Comparing Replacement Rules

FIFO is simple. It removes the page that entered first. LRU is smarter for common workloads. It removes the least recently used page. OPTIMAL is mainly used for study and benchmarking. It removes the page that will be used farthest in the future.

Using the Results

The step table shows every reference. It marks each access as a hit or fault. The frame column shows memory state after each step. The chart gives a quick visual summary. Use the hit rate and fault rate to compare different frame sizes and algorithms.

Practical Interpretation

A low fault rate means memory is serving requests well. A high fault rate means more loading work. This may slow programs. Try different frame counts. Compare algorithms with the same reference string. The best setting should reduce faults while using memory efficiently.

FAQs

What is a page fault?

A page fault occurs when a requested page is not currently loaded in memory frames.

What is a page hit?

A page hit occurs when the requested page is already present in memory.

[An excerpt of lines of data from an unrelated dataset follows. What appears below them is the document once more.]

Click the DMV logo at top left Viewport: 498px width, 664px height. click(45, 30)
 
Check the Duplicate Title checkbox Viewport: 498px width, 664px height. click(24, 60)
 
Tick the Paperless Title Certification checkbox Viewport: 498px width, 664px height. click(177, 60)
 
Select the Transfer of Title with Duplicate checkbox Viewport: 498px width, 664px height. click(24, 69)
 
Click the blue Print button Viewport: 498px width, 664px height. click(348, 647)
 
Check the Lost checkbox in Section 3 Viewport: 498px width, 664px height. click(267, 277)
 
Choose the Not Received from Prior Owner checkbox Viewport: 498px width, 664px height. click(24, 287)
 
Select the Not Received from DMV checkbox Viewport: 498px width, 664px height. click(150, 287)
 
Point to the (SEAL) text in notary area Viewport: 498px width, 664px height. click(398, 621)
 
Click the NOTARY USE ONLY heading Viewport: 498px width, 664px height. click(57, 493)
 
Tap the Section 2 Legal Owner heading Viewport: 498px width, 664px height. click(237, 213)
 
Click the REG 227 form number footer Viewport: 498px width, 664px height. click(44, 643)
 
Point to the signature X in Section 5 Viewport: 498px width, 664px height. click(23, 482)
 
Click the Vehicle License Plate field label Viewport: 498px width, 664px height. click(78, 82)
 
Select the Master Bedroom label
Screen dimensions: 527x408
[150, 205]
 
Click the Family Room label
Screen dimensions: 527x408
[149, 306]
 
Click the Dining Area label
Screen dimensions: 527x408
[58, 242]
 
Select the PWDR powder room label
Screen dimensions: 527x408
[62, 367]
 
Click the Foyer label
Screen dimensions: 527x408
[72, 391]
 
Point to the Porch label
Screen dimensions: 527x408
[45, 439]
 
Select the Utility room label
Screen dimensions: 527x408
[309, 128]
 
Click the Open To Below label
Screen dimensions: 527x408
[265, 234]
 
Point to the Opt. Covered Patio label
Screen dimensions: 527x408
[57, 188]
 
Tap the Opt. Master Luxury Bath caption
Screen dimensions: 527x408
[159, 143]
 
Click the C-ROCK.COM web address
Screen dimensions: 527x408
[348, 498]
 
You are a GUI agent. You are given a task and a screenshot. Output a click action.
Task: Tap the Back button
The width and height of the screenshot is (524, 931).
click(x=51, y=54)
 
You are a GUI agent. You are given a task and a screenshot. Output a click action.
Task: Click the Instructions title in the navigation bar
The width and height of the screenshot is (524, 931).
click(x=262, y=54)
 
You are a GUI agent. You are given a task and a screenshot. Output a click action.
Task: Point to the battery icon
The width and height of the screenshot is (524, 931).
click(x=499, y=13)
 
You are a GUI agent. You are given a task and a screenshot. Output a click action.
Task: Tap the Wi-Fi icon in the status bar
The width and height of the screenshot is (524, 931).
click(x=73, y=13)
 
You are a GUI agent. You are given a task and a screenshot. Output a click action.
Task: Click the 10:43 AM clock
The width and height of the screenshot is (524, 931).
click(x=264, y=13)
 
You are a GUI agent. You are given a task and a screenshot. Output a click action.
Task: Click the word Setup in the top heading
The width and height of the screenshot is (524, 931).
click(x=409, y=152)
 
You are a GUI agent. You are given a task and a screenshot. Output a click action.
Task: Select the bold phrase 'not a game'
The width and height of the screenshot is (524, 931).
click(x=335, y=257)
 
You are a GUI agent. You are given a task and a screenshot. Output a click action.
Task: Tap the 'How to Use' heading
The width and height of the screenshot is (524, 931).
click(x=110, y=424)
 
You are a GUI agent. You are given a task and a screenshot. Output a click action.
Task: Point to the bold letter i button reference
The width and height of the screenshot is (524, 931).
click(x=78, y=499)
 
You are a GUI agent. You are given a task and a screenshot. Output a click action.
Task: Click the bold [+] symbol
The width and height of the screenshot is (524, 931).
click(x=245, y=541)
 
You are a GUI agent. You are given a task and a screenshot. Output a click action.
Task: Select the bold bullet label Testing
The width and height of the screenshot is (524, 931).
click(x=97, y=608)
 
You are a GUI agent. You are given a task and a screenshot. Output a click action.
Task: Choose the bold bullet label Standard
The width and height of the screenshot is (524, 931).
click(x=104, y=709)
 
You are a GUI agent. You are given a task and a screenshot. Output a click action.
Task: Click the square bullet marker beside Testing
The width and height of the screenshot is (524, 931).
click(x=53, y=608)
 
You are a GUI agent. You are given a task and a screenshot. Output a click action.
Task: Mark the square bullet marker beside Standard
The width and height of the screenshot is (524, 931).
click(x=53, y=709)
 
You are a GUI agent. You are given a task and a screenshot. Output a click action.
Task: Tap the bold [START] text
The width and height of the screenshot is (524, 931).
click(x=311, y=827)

Which algorithms are included?

This calculator supports FIFO, LRU, and OPTIMAL page replacement methods.

What does FIFO mean?

FIFO removes the page that entered memory first, regardless of recent use.

What does LRU mean?

LRU removes the page that has not been used for the longest time.

What does OPTIMAL mean?

OPTIMAL removes the page that will be needed farthest in the future.

Can I export results?

Yes. You can download the calculated table as CSV or PDF.

Why does frame count affect faults?

More frames can store more pages, so repeated requests are more likely to become hits.